NRG not self-government, but better government, Makivik says
“By putting it under one roof, this will mean more jobs, better efficiency”
OTTAWA — Makivik Corp. president Pita Aatami says the creation of the Nunavik Regional Government could help make governing the region more efficient, but adds that more negotiations are necessary if Nunavik is to achieve its own government.
The NRG’s final agreement, which offers the details of the creation of a new governance model, was released earlier this month.
“Hopefully, by putting it under one roof, this will mean more jobs for [Nunavimmiut], better efficiency and it might give us a bigger say about the funds we receive,” Aatami said. “But we’re not talking about our own government yet.”

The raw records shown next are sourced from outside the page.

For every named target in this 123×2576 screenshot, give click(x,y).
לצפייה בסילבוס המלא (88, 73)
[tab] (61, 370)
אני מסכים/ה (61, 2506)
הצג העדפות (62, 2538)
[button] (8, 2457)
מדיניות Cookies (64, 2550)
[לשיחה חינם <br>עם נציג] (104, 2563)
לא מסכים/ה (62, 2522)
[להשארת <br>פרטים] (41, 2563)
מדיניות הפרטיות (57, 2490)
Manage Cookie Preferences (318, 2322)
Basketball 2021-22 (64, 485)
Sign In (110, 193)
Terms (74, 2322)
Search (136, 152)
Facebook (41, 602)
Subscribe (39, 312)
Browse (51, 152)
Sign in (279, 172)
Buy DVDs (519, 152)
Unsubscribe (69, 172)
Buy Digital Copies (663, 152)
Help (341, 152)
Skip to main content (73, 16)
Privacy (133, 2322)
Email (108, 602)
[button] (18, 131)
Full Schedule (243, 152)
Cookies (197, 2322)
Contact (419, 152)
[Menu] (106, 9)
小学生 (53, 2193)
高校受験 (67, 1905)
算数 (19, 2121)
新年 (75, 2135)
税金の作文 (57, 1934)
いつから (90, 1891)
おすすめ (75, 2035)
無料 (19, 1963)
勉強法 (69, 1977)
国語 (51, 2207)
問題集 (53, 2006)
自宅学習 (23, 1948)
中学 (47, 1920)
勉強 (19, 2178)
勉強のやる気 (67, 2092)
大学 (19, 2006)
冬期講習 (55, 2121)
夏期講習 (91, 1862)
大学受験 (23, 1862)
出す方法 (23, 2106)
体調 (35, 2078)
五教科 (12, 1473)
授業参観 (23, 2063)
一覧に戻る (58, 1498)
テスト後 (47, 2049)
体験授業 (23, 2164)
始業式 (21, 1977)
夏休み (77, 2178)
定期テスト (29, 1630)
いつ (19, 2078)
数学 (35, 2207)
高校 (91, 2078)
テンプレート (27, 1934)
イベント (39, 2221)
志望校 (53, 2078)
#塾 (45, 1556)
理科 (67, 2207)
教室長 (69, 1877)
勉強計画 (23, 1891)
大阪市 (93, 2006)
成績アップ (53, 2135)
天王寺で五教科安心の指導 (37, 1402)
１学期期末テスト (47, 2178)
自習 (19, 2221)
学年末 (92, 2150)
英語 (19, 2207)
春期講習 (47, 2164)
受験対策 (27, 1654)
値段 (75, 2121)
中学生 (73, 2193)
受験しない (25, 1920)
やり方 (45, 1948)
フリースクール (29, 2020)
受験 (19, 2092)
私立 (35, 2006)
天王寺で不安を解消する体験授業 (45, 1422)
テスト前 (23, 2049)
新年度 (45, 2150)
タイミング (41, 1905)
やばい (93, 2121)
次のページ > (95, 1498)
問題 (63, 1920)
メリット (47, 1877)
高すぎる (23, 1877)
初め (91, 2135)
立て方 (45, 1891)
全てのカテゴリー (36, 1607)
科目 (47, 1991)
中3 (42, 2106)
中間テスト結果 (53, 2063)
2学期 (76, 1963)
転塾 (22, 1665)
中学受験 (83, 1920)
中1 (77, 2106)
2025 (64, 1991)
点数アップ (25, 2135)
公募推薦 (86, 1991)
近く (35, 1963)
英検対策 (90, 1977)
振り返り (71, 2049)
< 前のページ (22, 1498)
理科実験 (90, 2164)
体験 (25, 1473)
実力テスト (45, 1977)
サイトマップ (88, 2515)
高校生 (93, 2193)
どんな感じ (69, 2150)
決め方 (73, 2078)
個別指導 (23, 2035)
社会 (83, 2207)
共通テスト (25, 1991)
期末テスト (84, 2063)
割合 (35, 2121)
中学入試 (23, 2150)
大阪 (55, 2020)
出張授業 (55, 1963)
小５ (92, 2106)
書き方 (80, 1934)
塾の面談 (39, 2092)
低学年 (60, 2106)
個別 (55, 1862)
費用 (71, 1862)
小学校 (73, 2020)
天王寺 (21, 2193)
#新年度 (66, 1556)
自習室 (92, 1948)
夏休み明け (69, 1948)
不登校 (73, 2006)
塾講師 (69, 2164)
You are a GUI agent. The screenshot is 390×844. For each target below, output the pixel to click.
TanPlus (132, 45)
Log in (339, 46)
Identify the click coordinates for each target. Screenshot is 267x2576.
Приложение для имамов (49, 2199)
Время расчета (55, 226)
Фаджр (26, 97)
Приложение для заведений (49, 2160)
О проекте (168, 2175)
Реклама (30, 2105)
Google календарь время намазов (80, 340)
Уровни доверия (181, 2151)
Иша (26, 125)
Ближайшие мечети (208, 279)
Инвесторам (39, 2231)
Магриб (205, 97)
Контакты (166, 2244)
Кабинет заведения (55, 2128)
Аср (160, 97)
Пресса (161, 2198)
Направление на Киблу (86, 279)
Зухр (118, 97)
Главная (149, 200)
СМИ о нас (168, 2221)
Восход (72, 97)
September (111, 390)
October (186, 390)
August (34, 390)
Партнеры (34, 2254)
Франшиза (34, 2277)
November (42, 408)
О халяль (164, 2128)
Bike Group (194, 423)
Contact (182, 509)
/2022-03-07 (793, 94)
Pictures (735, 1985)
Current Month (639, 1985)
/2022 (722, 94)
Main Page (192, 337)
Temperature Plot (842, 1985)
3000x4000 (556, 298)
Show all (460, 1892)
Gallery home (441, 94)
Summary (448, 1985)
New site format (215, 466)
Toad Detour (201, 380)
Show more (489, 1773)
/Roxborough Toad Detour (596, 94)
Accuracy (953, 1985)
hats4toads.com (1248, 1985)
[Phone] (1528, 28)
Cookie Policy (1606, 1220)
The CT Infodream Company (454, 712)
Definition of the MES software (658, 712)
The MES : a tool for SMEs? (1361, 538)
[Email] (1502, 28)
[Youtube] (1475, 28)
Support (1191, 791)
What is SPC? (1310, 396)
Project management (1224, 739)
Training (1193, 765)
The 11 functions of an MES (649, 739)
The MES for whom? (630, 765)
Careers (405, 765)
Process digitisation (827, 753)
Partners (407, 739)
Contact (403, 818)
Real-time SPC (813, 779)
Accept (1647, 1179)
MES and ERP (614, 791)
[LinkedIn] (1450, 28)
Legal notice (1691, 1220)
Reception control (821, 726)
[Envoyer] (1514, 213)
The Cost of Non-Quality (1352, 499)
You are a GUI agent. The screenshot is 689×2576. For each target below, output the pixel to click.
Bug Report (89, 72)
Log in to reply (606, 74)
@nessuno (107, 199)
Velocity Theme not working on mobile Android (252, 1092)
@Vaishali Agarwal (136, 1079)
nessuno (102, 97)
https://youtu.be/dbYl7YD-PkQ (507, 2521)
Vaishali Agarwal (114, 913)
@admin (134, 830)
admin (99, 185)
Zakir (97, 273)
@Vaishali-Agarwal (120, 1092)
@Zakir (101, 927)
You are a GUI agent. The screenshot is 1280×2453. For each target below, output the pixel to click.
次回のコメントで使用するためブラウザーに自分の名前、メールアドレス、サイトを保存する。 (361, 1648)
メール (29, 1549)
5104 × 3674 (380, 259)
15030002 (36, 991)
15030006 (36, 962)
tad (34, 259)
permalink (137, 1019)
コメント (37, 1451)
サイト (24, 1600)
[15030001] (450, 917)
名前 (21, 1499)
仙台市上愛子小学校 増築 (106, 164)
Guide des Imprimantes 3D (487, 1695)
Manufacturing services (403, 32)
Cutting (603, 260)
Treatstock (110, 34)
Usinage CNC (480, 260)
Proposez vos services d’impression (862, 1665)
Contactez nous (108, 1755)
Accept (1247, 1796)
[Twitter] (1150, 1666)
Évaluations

“The next step of negotiations will tell [us] if we’re really have out own government in the future,” he said.
Makivik won’t take a position on the NRG, Aatami said, because it is essentially an “amalgamation,” adding that “the people will decide [through an April 27 referendum] and we’ll follow their lead.”
Negotiators of the final agreement from all three levels of government are currently on a tour of the region to present the NRG model at public meetings, leading up to the April 27 vote.
Some critics of the model have said that Nunavik is not ready to run a self-government.
But Minnie Grey, the lead negotiator and author of the final agreement, said her efforts were never towards self-government.
“What is self-government, anyway?” she said. “I’ve never liked the term.”
A government is place to make decisions on how to help society function properly, she said, “and that’s what we need in Nunavik.”
Nunavimmiut have never opted for an ethnic government, she added.
Unlike Makivik’s membership, Nunavik’s government — the Kativik Regional Government or a future NRG — include all the region’s residents, not just Inuit beneficiaries.
Under the NRG, Nunavik’s regional organizations, the Nunavik regional health board, Kativik School Board and KRG, would merge into one.
“We’re calling the NRG a regional government,” Grey said. “We govern ourselves.”
The NRG’s regional tour continues through until early March; this past week it worked its way up the Hudson coast.
The tour stopped in Kuujjuaraapik on Feb. 21, where Grey said many questions were asked about which departments would be responsible for major issues such as youth protection, mining development and the region’s housing shortage.
“The many preoccupations of people are a sure indication that there is a kind of frustration as to who takes care of what,” Grey wrote on the tour’s Facebook page, called “Nunavik’s future, Your choice.”
The tour stops in Kuujjuaq Feb. 28 before heading up the Ungava coast.